In Lloyd's mirror experiment, a light wave emitted directly by the source $S\left(\text{narrow slit}\right)$ interferes with the wave reflected from a mirror $M$. As a result, an interference fringe pattern is formed on the screen which is $1\text{m}$ far from mirror. The source and the mirror are separated by a distance $l=100\text{cm}$. At a certain position of the source, the fringe width on the screen was equal to $\beta =0.25\text{mm}$ and after the source was moved away from the mirror plane by $\Delta h=0.60\text{mm}$ the fringe width decreased by $1.5\text{times}$. Find the wavelength of light from the source.

• A. $0.4\mu \text{m}$
• B. $0.2\mu \text{m}$
• C. $0.6\mu \text{m}$
• D. $1\mu \text{m}$

Answer 1

The correct option is C $0.6\mu \text{m}$


In Lloyd's experiment, the actual source and the image of the source acts as coherent sources to form an interference pattern.

Fringe width is given by,

$\beta =\frac{\lambda D}{d}$

When the source is moved away from the mirror by $0.6\text{mm}$, image of the source also moves away from the mirror by $0.6\text{mm}$.

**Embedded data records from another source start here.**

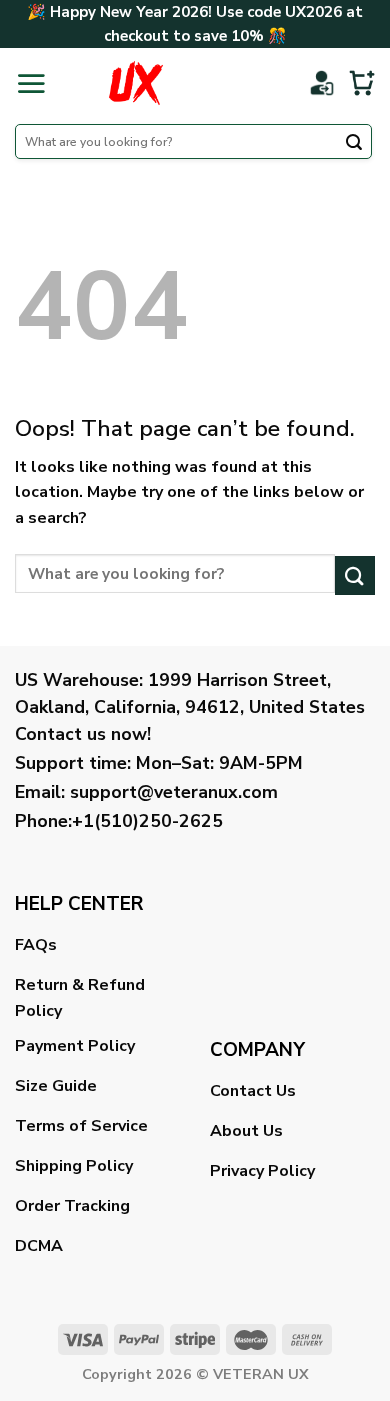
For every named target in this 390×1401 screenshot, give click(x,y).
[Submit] (354, 144)
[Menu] (31, 83)
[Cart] (362, 83)
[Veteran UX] (135, 83)
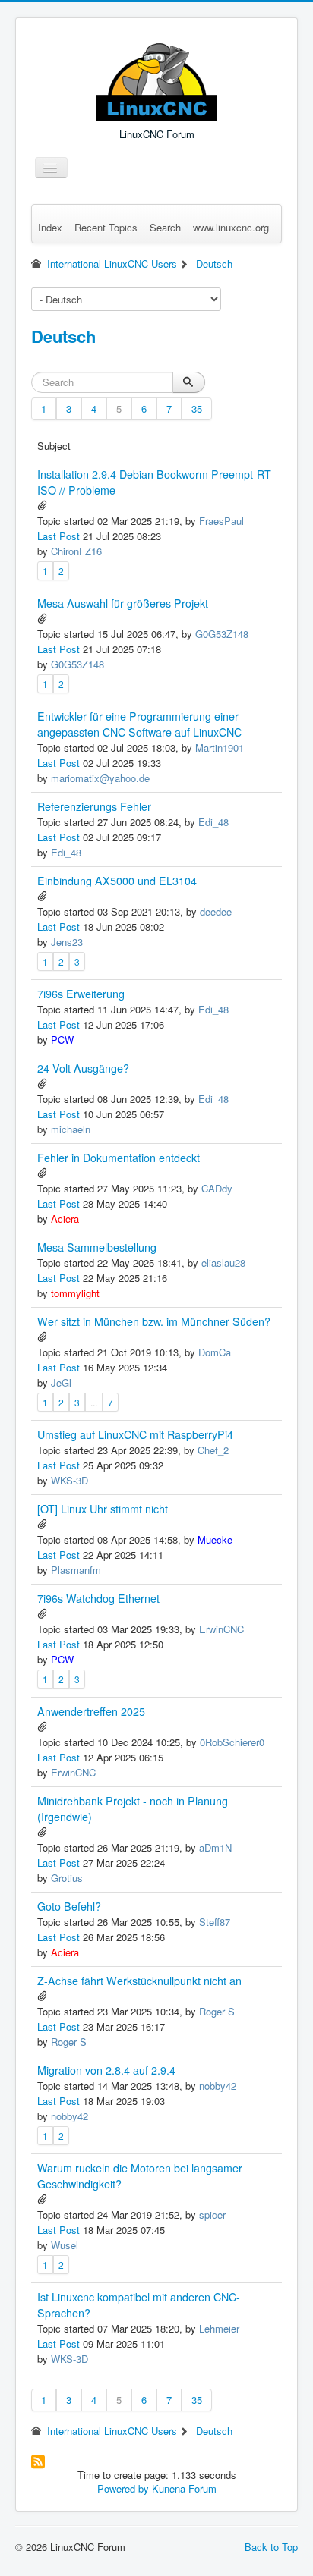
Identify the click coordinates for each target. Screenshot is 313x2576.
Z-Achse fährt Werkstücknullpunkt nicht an (139, 1980)
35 (196, 408)
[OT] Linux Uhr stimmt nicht (102, 1508)
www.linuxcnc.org (231, 227)
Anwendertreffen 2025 (91, 1711)
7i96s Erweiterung (81, 993)
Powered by (123, 2488)
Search (165, 227)
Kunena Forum (184, 2488)
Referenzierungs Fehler (94, 806)
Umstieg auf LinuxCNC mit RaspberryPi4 (135, 1434)
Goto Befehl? (69, 1906)
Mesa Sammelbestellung (96, 1247)
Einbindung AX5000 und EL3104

Hence, $d=$ distance between the slits is increased by $1.2\text{mm}$

$\Rightarrow {\beta }^{\prime }=\frac{\lambda D}{d+1.2\text{mm}}$

Given that,
${\beta }^{\prime }=\frac{\beta }{1.5}$

$\Rightarrow \frac{1}{d+1.2\text{mm}}=\frac{1}{1.5d}$

$\Rightarrow d=2.4\text{mm}$

Given that, $\beta =0.25\text{mm}$

$\Rightarrow \lambda =\frac{0.25\times {10}^{-3}\times 2.4\times {10}^{-3}}{1}$

$\Rightarrow \lambda =0.6\mu \text{m}$

Hence, option $\left(C\right)$ is correct.